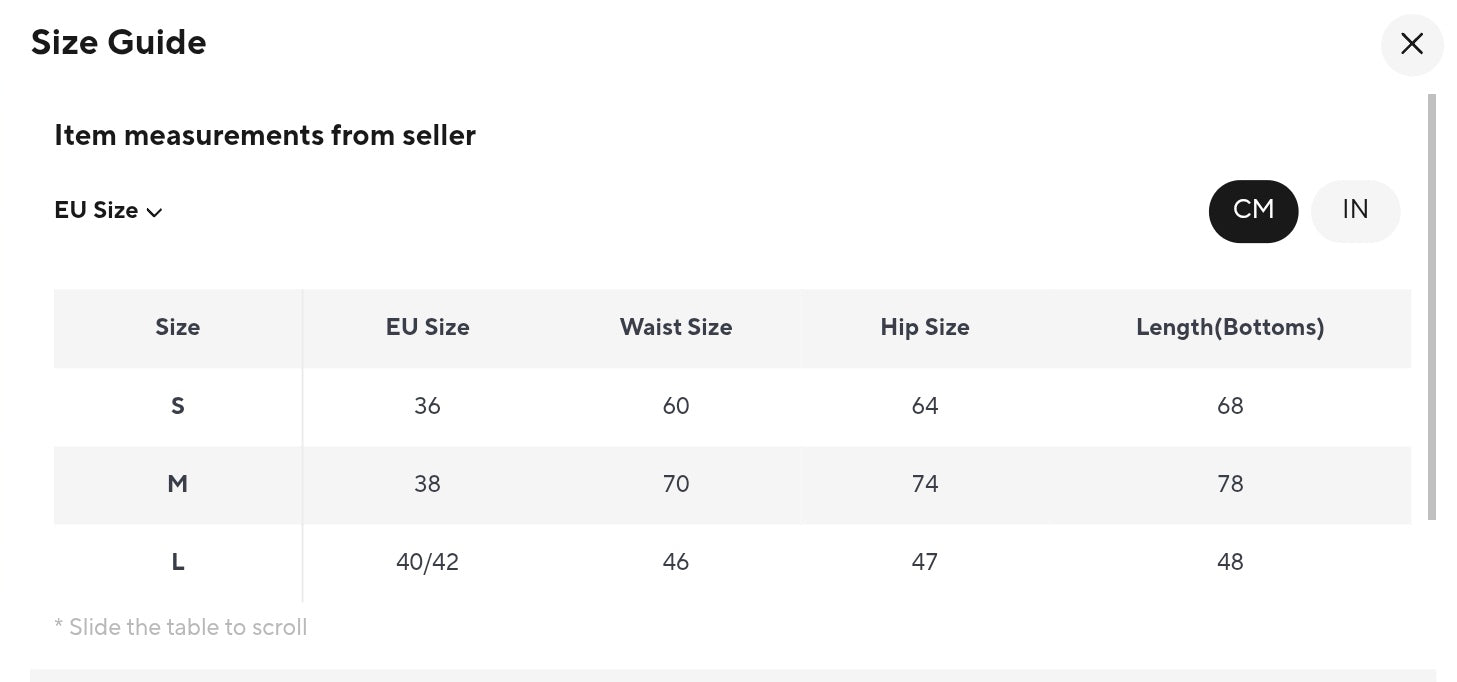This screenshot has height=682, width=1457.
Task: Select the S size row label
Action: pos(178,406)
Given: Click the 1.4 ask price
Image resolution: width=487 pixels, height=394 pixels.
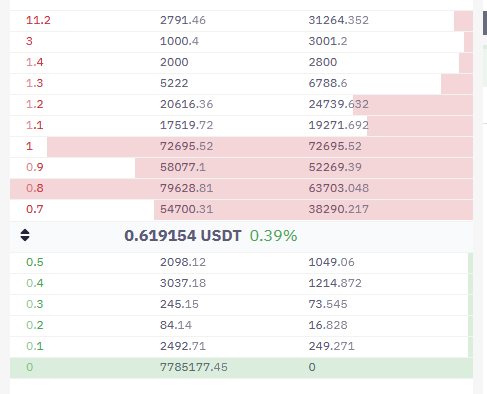Looking at the screenshot, I should tap(35, 62).
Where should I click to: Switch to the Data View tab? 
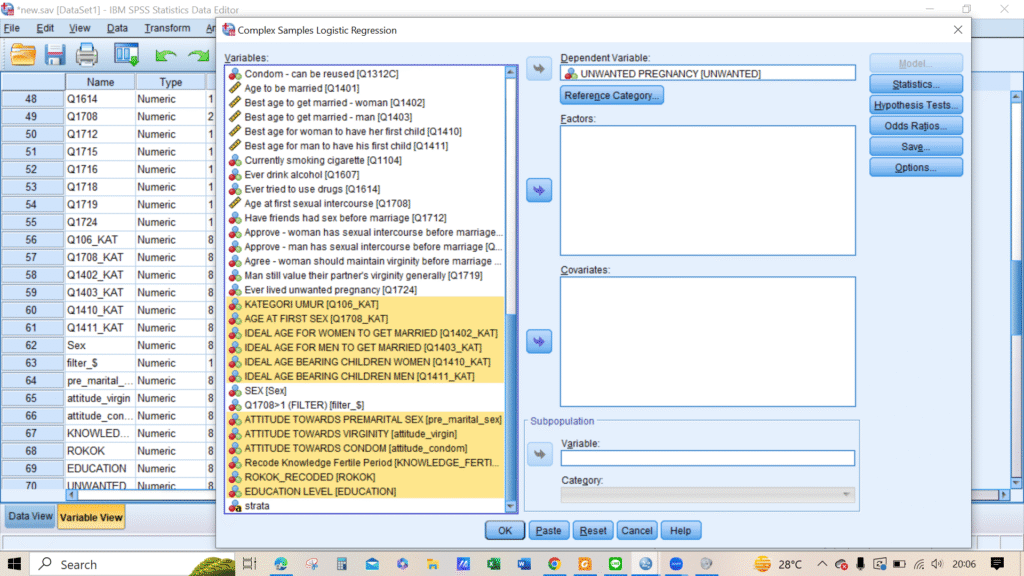[x=30, y=517]
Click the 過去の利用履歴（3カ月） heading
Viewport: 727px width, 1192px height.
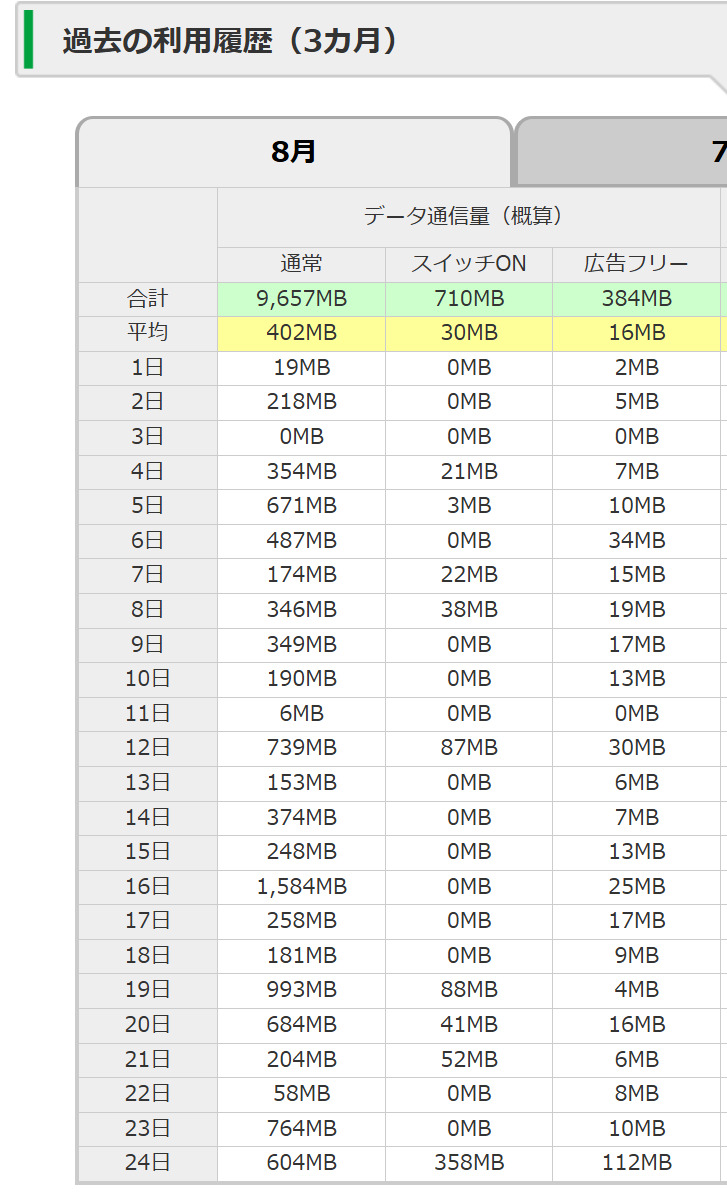(230, 41)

## About this task
Retype, please, exactly the lines that begin with the one containing "Given: Click the 1.4 ask price" and end at the last line of the entries above, both included, leaving out pictures.

## The completed task
Given: Click the 1.4 ask price
Image resolution: width=487 pixels, height=394 pixels.
Looking at the screenshot, I should tap(35, 62).
Where should I click to: Switch to the Data View tab? 
[x=30, y=517]
Click the 過去の利用履歴（3カ月） heading
Viewport: 727px width, 1192px height.
(230, 41)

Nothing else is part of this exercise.